## What the task asks
What is the count of lines in the material below that hold "agent"? Answer with only that number.

+--

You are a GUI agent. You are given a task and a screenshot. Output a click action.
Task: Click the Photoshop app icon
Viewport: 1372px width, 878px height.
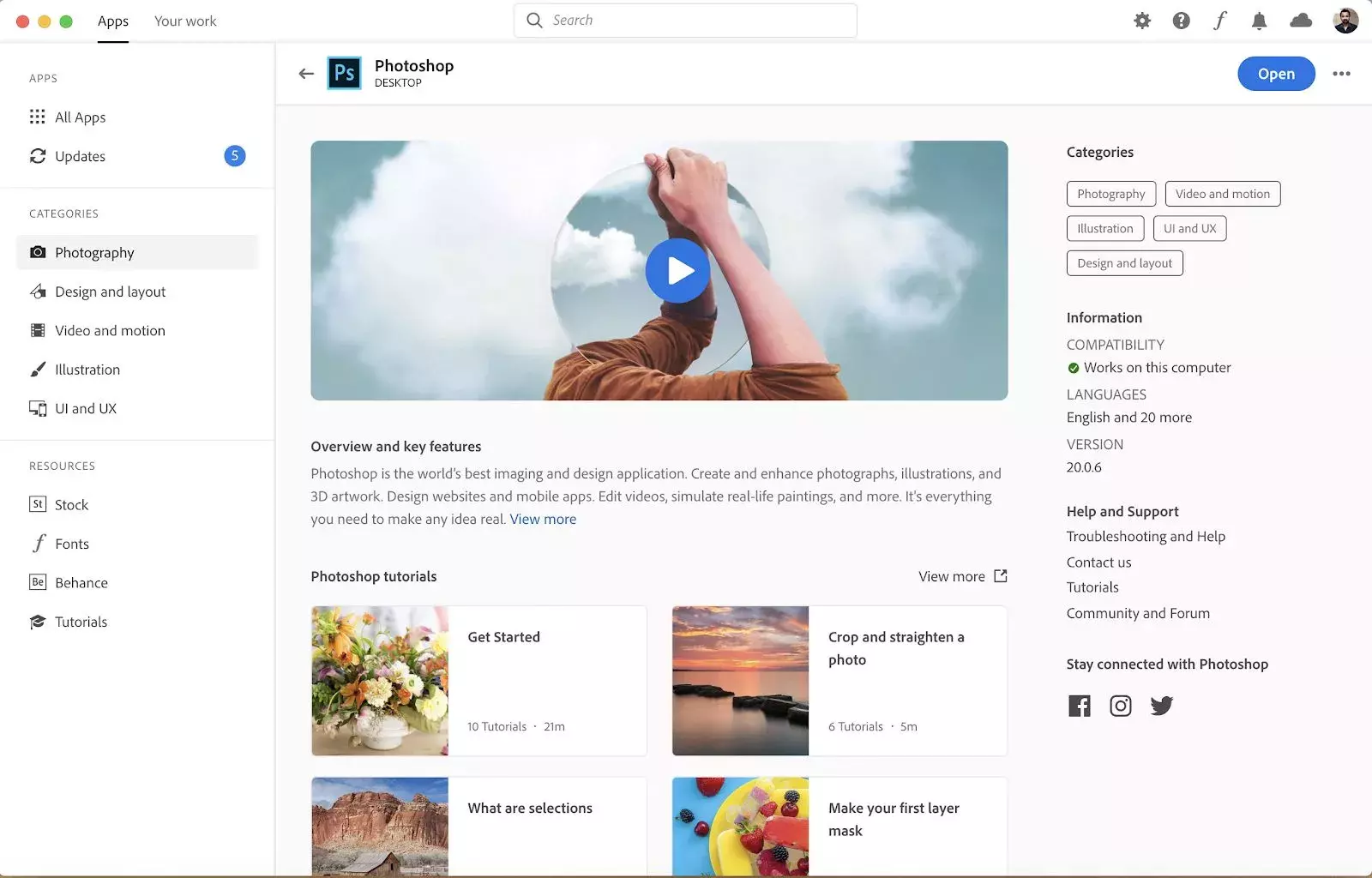[x=345, y=73]
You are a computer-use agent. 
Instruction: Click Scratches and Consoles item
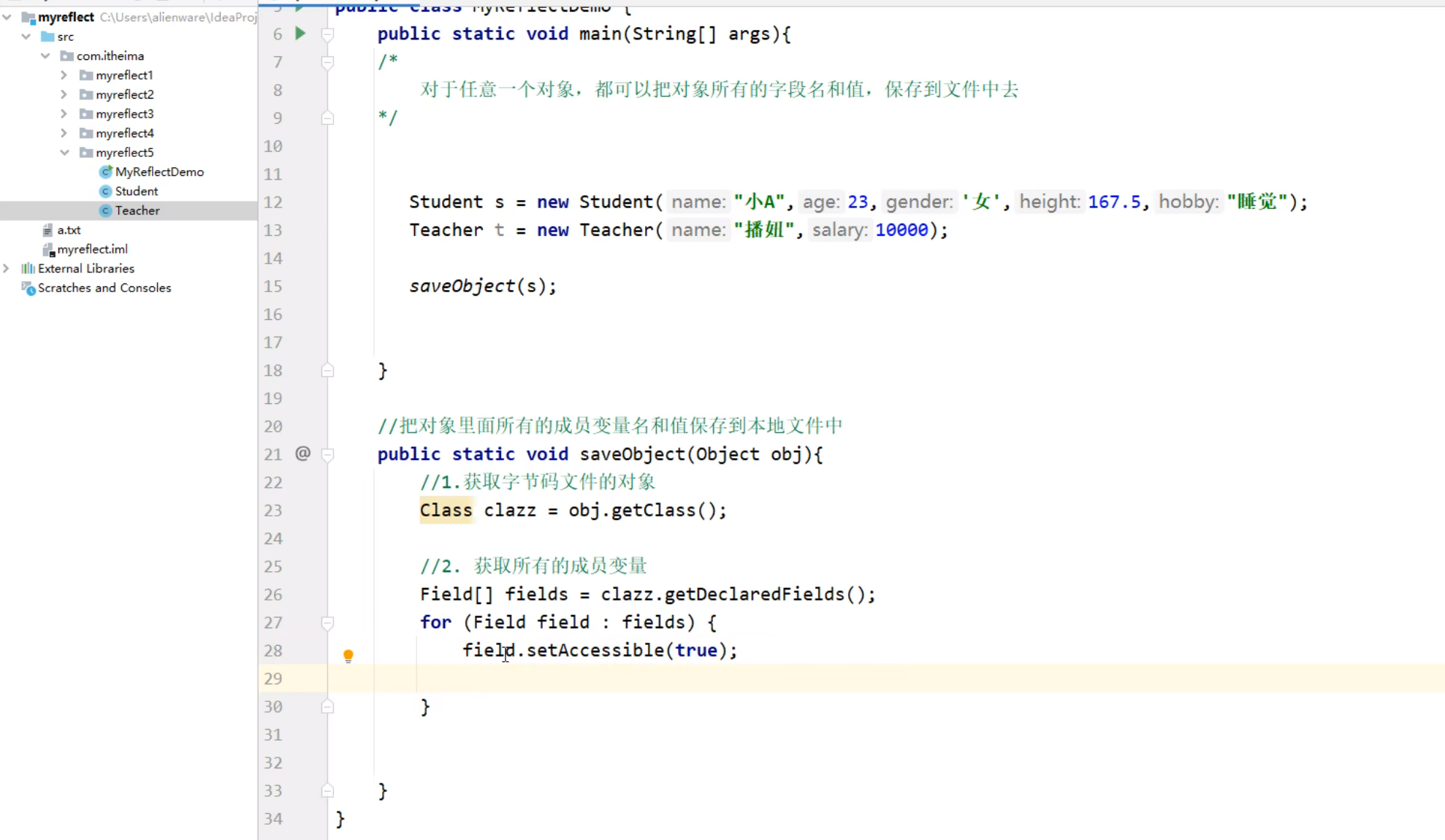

+--

## Final answer
2